Berchtesgaden/Berlin - Die schwarz-gelbe Bundesregierung steht mit ihren Plänen zur Neuorganisation der Jobcenter vor neuen Hürden: Die Arbeits- und Sozialminister der Länder gingen auf Distanz zu den Vorstellungen von Bundesarbeitsminister Franz Josef Jung (CDU). Sie plädierten am Donnerstag bei ihrer Konferenz in Berchtesgaden mit 15 Stimmen bei einer Enthaltung für den von Jungs Vorgänger Olaf Scholz (SPD) vorgelegten Gesetzentwurf. Dieser war von der Bundestagsfraktion der Union im Frühjahr abgelehnt worden.

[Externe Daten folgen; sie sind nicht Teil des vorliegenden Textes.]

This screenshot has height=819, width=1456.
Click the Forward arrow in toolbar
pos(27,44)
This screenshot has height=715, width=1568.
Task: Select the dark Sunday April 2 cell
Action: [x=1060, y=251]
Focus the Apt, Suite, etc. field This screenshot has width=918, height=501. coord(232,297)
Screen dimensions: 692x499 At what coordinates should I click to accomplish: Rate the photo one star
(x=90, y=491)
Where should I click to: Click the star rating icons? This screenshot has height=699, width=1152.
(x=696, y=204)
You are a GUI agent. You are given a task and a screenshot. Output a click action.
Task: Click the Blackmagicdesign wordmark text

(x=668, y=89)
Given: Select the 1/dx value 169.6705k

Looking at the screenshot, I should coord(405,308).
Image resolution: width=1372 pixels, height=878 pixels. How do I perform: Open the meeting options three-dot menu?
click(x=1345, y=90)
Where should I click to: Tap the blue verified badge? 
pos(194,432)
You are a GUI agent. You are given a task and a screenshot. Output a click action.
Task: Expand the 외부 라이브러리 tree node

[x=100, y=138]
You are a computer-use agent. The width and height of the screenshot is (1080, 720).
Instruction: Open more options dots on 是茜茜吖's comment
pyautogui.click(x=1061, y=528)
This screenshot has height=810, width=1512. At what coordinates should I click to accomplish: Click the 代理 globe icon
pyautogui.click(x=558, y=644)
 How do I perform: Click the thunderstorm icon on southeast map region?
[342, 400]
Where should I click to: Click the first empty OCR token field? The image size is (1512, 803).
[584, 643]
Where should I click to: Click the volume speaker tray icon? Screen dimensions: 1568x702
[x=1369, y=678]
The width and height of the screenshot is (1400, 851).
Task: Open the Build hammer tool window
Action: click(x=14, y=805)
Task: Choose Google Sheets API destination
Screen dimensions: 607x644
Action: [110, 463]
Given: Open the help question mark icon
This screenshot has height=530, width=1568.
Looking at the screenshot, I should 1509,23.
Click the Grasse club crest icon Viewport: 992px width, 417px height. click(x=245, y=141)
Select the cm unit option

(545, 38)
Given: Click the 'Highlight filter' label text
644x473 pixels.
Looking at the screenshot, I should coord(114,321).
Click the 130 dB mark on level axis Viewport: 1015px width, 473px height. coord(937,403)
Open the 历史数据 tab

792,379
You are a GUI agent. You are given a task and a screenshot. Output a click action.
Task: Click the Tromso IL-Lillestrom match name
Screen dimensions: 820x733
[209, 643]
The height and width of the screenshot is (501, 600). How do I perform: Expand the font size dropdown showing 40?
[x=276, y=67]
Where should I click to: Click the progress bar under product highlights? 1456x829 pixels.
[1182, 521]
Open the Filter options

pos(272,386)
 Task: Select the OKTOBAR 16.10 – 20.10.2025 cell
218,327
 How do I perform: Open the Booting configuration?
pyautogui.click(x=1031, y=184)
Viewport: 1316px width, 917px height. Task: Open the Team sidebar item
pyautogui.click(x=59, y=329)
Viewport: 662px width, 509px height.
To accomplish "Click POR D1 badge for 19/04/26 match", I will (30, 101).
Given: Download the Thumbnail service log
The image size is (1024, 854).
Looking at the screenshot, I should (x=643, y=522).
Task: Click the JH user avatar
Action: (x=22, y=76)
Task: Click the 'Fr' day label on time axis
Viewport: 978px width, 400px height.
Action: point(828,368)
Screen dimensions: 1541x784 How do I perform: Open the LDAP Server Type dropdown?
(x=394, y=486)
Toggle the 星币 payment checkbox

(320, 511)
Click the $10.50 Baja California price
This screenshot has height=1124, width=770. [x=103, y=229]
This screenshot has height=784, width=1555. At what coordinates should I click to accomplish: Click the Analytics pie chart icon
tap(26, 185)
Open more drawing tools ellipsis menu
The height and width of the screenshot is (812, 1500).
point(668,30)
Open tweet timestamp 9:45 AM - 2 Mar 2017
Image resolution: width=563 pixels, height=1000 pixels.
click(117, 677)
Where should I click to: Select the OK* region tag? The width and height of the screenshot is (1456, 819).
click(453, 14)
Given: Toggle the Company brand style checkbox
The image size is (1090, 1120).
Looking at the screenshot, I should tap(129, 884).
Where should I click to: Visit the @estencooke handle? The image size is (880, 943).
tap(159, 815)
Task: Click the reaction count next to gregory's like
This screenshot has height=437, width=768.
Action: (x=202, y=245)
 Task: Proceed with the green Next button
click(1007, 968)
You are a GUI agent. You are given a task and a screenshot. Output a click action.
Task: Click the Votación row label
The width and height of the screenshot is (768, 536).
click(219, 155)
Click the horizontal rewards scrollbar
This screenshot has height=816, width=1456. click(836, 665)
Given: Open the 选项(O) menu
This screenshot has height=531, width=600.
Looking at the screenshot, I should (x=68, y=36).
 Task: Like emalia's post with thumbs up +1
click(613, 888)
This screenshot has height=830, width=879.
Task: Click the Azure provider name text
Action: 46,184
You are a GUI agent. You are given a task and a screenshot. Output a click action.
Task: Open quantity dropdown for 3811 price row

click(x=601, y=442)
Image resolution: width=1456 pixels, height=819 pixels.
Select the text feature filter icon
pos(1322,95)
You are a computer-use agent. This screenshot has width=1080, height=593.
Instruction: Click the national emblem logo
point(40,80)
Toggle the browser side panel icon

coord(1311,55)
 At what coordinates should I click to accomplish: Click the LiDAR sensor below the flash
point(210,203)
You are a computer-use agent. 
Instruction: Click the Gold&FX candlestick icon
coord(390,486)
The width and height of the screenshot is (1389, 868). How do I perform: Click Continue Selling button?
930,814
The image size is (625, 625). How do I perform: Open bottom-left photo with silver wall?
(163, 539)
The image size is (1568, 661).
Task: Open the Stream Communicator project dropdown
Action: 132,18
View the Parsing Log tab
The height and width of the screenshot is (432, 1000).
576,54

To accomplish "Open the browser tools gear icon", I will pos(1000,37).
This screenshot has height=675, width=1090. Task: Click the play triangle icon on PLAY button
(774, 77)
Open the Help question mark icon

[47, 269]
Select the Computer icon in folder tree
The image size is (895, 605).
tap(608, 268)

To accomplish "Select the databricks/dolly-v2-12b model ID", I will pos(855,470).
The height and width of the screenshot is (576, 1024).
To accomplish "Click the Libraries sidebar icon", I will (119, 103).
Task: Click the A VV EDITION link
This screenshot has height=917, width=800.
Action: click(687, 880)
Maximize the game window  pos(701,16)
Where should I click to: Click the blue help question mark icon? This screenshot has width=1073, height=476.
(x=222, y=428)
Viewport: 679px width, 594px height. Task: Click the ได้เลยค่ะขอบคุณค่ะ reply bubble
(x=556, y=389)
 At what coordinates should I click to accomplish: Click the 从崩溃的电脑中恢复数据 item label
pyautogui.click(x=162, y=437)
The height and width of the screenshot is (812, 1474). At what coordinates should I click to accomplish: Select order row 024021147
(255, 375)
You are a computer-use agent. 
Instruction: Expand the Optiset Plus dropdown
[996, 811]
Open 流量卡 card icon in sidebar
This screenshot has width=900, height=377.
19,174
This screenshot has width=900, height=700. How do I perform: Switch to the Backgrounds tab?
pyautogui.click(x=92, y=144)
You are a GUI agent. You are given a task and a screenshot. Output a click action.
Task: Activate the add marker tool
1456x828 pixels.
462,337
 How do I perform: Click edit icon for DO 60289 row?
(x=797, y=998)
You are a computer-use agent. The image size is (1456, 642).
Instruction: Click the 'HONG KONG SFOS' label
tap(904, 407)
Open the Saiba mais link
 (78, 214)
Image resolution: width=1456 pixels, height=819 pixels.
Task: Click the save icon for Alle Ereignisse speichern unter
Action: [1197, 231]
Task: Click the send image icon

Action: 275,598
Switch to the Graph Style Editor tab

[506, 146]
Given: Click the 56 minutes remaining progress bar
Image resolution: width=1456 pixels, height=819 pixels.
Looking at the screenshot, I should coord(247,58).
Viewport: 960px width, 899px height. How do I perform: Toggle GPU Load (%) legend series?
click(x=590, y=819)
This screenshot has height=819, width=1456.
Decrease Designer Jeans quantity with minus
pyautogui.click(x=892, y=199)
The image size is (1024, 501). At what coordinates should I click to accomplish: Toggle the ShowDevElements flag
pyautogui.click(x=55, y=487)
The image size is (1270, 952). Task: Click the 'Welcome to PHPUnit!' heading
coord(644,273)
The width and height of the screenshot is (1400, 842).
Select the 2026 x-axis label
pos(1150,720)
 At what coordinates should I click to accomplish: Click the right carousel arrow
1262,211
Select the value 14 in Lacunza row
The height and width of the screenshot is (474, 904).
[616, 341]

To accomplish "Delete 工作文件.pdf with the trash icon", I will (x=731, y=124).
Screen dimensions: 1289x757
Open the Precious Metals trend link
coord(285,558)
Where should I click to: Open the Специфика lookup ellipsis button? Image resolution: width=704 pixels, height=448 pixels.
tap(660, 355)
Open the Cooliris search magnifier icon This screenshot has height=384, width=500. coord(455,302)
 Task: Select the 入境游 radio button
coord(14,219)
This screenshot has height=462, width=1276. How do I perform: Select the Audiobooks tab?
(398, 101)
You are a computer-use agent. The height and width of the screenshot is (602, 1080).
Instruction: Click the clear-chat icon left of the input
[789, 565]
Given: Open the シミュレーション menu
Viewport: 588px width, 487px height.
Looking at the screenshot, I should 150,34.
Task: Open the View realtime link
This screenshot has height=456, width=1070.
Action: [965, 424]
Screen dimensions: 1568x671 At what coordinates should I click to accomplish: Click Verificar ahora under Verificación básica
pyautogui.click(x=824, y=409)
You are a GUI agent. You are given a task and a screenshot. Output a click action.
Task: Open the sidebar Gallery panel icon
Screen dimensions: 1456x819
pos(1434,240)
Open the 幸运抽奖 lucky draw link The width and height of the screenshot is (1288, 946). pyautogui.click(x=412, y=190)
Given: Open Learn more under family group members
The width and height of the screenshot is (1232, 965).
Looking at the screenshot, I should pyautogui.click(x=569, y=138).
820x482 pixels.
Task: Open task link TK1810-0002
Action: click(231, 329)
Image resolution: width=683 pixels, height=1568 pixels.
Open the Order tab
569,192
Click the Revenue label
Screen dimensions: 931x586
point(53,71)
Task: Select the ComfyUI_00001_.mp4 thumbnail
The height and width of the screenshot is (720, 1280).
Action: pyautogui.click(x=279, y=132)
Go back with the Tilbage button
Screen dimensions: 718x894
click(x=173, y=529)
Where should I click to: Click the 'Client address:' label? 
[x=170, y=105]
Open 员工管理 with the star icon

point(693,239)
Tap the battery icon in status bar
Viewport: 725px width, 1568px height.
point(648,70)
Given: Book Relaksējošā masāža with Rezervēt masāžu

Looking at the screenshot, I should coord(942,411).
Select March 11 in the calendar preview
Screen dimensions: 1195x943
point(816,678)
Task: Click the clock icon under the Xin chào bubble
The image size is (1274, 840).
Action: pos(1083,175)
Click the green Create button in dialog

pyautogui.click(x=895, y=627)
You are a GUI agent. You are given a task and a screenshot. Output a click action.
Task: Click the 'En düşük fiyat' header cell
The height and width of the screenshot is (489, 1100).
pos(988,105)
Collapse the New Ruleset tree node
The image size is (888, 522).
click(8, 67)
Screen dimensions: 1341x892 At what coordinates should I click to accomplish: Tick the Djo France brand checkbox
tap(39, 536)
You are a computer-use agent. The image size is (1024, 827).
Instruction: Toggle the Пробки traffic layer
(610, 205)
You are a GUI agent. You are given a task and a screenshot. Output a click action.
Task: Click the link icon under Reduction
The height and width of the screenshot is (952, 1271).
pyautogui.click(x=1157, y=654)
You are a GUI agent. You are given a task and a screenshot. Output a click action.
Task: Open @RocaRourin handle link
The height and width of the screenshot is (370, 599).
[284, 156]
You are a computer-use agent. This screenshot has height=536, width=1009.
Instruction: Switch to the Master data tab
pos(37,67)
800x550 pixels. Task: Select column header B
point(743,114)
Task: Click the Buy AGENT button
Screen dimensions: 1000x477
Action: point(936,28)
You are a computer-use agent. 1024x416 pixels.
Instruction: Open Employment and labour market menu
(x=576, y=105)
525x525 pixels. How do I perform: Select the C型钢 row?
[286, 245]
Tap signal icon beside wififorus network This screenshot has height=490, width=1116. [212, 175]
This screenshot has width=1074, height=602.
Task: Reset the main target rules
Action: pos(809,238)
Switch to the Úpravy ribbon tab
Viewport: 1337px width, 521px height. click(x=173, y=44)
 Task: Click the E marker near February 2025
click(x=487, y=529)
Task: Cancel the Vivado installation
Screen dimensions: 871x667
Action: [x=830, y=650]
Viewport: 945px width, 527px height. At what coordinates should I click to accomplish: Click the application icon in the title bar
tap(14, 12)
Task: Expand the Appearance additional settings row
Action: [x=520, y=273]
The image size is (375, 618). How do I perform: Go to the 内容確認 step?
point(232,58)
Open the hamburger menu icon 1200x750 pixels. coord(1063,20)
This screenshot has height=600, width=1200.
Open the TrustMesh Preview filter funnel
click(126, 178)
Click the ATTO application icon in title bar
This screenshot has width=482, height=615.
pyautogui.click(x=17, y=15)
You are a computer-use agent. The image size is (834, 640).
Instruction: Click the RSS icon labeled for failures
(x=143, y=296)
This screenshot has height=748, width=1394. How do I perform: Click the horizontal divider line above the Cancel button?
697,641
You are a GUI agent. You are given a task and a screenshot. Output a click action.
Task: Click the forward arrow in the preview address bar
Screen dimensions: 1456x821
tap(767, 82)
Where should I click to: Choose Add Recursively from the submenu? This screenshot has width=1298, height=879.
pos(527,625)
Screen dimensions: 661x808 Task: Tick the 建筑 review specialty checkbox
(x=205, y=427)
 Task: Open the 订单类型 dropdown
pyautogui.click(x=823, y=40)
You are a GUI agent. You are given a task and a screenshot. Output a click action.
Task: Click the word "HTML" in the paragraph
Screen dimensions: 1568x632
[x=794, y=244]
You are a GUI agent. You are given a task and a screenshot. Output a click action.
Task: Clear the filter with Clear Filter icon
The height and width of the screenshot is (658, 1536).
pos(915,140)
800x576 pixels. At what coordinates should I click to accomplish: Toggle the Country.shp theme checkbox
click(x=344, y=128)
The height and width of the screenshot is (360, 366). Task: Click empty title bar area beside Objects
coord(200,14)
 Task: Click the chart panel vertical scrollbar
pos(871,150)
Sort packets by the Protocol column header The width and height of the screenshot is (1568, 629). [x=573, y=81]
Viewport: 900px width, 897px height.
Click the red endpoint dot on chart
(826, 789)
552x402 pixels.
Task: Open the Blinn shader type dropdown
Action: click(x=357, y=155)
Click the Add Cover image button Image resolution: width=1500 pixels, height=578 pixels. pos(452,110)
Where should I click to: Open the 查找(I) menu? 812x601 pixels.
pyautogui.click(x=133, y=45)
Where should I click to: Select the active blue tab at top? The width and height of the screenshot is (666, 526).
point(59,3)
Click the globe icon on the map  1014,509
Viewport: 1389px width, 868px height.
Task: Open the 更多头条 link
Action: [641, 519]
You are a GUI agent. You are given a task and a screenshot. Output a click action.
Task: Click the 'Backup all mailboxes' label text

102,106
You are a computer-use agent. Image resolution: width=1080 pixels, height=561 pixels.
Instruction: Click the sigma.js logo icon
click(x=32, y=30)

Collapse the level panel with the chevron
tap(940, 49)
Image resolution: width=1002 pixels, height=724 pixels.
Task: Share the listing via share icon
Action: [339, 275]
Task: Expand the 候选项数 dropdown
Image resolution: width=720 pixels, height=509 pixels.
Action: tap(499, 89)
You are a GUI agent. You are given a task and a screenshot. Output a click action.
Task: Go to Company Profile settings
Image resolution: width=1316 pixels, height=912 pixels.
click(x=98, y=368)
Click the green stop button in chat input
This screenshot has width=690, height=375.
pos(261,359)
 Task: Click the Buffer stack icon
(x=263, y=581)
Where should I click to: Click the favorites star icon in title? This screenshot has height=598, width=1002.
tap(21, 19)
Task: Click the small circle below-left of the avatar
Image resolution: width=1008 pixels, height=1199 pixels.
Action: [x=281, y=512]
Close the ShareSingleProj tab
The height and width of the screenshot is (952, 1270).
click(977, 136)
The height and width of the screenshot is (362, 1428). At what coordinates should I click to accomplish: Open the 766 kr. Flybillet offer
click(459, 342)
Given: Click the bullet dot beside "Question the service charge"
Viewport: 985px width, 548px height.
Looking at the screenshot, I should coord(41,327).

Der Kompromiss, den Scholz zuvor mit den Ländern ausgehandelt hatte, sah eine Grundgesetzänderung vor, um die Betreuung der Hartz-IV-Empfänger aus einer Hand in den Jobcentern sicherzustellen. Das Bundesverfassungsgericht hatte die Jobcenter, in denen Sozialämter und Arbeitsagenturen zusammenarbeiten, als grundgesetzwidrige "Mischverwaltung" beanstandet und eine Neuregelung bis Ende 2010 verlangt. Union und FDP streben eine Lösung ohne Grundgesetzänderung mit wieder getrennter Aufgabenwahrnehmung an. Dies würde nach Ansicht vieler Fachleute zu Lasten der Langzeitarbeitslosen gehen.
In dem Berchtesgadener Beschluss heißt es, der von Scholz im Februar erarbeitete Gesetzentwurf stelle "die fachliche, praktikable und problemadäquate Antwort zur Umsetzung der Entscheidung des Bundesverfassungsgerichtsurteils" dar. Die Länderminister wollen das weitere Vorgehen nun "umgehend" auf einer Sonderkonferenz mit dem Bundesarbeitsminister besprechen. Sie forderten den Bund auf, die Belange der Länder und Kommunen ausreichend zu berücksichtigen. Jung kündigte auf der Konferenz an, in der kommenden Woche Eckpunkte für die künftige Zusammenarbeit von Arbeitsagenturen und Kommunen vorzulegen.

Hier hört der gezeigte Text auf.